Text excerpt:
Open Letter To The Director-General Of GES On The Obnoxious 30% Allocation For Public School Students Into Category A Schools

By Joseph Appah
Open Letter To The Director-General Of GES On The Obnoxious 30 Allocation For Public School Students Into Category A Schools
11.09.2023 LISTEN

Dear Dr Eric, Nkansah,
Let me use this opportunity to welcome you officially to the office. May I repeat what I shared on Facebook when you were appointed in spite of the unnecessary strike that the teacher unions embarked on:

"Congratulations, Eric Nkansah, PhD.
This elevation requires hard work. Ghana education is at a crossroad. Too many problems that required simple solutions have been left to worsen. Stinking corruption at every level.

There's a condensed aura of determination and excellence around you. We pray you execute your mandate fearlessly and creatively.

Simple message: "Inject some dignity into our education.""

In this piece, I decide not to discuss the issue of corruption and malfeasance in the service. Those issues will be up for discussion another day.

I know you have all the briefing. Even as Deputy Director, you knew about the “government policy” that states that 30% of the Category A second-cycle schools should be reserved for students from the public schools.

No sooner had the 2023 Basic Education Certificate Examination (BECE) ended than your outfit issued a communique on the impending school selection and placement for the candidates. Parents are still waiting to make the selections. Heads of schools are waiting as well. However, as we wait, I want to draw your attention to the 30% quota.

May I know what your views about this policy are? Could you honestly explain to Ghanaians how fair this policy is? Is there any plausible justification for this inequity? Could you make public the document that contains this policy?

(Source data)

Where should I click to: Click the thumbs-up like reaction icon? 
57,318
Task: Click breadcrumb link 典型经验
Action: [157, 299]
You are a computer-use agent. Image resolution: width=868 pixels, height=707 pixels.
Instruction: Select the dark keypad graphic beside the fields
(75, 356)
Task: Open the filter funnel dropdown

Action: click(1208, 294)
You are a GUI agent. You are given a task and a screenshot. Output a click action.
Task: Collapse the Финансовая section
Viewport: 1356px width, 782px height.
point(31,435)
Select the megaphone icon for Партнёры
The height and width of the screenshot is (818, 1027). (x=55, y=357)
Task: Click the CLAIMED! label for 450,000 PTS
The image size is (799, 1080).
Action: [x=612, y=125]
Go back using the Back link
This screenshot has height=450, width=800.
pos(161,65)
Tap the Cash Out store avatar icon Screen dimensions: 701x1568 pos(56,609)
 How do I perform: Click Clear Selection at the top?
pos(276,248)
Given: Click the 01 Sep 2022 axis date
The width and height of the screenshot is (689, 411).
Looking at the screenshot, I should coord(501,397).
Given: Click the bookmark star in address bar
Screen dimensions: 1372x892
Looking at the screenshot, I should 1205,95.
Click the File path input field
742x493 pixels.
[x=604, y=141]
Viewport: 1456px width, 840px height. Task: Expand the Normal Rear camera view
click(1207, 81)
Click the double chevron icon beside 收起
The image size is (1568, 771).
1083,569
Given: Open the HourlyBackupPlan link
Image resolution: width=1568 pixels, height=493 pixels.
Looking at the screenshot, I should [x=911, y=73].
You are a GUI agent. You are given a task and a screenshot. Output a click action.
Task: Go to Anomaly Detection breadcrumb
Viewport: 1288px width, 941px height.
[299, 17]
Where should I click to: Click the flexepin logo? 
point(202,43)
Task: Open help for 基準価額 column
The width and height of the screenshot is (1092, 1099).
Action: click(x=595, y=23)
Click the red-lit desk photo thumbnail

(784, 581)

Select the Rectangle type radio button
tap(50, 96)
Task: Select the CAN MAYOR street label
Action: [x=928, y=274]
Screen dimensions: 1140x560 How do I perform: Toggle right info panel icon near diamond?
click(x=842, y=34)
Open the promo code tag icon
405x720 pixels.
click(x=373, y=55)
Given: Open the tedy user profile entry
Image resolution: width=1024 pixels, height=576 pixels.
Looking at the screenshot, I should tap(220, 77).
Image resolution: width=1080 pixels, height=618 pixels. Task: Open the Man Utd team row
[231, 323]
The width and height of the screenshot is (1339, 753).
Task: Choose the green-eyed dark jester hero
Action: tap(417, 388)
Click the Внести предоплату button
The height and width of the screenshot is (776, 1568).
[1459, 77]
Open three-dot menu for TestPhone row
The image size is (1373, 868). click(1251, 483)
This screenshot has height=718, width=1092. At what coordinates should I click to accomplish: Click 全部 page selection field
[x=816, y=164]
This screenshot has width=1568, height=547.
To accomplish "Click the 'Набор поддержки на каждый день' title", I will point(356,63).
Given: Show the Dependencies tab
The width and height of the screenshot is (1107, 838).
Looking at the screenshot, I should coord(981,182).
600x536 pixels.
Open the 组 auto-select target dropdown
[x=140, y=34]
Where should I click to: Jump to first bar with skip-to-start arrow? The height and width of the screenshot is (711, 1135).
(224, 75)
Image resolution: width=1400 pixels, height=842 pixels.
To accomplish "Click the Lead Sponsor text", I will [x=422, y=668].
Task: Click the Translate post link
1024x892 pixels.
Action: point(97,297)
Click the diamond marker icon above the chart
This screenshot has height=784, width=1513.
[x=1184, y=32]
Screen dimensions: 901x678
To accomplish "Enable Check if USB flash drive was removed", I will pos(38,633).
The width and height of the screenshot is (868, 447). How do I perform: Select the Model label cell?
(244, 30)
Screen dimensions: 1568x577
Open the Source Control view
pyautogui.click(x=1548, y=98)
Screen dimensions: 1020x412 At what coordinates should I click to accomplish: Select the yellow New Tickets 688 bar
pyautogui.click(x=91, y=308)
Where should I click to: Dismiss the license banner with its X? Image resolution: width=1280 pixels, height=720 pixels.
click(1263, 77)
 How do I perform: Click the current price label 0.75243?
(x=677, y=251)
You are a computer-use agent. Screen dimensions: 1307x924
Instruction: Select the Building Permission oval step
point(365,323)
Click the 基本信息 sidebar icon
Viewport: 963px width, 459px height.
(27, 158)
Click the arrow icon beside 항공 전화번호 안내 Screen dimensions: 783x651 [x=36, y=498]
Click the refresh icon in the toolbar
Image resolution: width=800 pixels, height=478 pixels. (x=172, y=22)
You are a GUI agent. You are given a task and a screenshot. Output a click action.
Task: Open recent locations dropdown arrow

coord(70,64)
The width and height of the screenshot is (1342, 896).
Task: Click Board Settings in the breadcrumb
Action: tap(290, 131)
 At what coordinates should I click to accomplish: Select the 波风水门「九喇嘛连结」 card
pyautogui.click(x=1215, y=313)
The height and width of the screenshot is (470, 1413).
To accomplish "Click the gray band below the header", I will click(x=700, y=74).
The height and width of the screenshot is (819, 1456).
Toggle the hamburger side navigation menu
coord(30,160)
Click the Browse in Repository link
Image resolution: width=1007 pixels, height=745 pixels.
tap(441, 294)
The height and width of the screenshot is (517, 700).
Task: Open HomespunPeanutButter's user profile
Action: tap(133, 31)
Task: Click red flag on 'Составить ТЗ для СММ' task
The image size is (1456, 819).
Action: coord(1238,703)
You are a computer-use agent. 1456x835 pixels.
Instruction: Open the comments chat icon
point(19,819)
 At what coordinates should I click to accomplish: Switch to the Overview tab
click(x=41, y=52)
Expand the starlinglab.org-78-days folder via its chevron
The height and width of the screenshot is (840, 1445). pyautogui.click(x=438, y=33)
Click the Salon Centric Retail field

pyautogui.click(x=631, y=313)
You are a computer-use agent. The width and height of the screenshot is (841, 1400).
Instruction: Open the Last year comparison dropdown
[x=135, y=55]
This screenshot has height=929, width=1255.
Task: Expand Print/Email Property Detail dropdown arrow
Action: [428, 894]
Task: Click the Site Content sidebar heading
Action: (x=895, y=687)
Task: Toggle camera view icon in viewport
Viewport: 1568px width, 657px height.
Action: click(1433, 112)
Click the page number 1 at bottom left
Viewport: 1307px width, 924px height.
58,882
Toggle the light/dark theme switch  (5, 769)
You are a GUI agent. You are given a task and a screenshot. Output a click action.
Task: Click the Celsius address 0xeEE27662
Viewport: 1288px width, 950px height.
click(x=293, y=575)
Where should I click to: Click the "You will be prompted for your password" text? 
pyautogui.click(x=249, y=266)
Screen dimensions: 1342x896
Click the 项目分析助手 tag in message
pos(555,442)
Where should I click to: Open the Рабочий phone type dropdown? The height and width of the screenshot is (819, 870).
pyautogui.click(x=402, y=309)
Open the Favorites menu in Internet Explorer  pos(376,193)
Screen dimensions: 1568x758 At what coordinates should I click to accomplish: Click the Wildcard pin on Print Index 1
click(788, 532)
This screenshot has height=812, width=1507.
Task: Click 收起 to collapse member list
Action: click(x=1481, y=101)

Job 1: List every question the writer puts to the Director-General in the last paragraph of the open letter.
Job 2: According to the open letter, what share of the Category A second-cycle schools should be reserved for students from the public schools?
Job 3: Write out the stretch of the open letter from "Open Letter To The Director-General Of GES On The Obnoxious 30%" through "at every level.", switching "crossroad" to "turning point".

Full response 1:
- May I know what your views about this policy are?
- Could you honestly explain to Ghanaians how fair this policy is?
- Is there any plausible justification for this inequity?
- Could you make public the document that contains this policy?

Full response 2: 30% of them.

Full response 3:
Open Letter To The Director-General Of GES On The Obnoxious 30% Allocation For Public School Students Into Category A Schools

By Joseph Appah
Open Letter To The Director-General Of GES On The Obnoxious 30 Allocation For Public School Students Into Category A Schools
11.09.2023 LISTEN

Dear Dr Eric, Nkansah,
Let me use this opportunity to welcome you officially to the office. May I repeat what I shared on Facebook when you were appointed in spite of the unnecessary strike that the teacher unions embarked on:

"Congratulations, Eric Nkansah, PhD.
This elevation requires hard work. Ghana education is at a turning point. Too many problems that required simple solutions have been left to worsen. Stinking corruption at every level.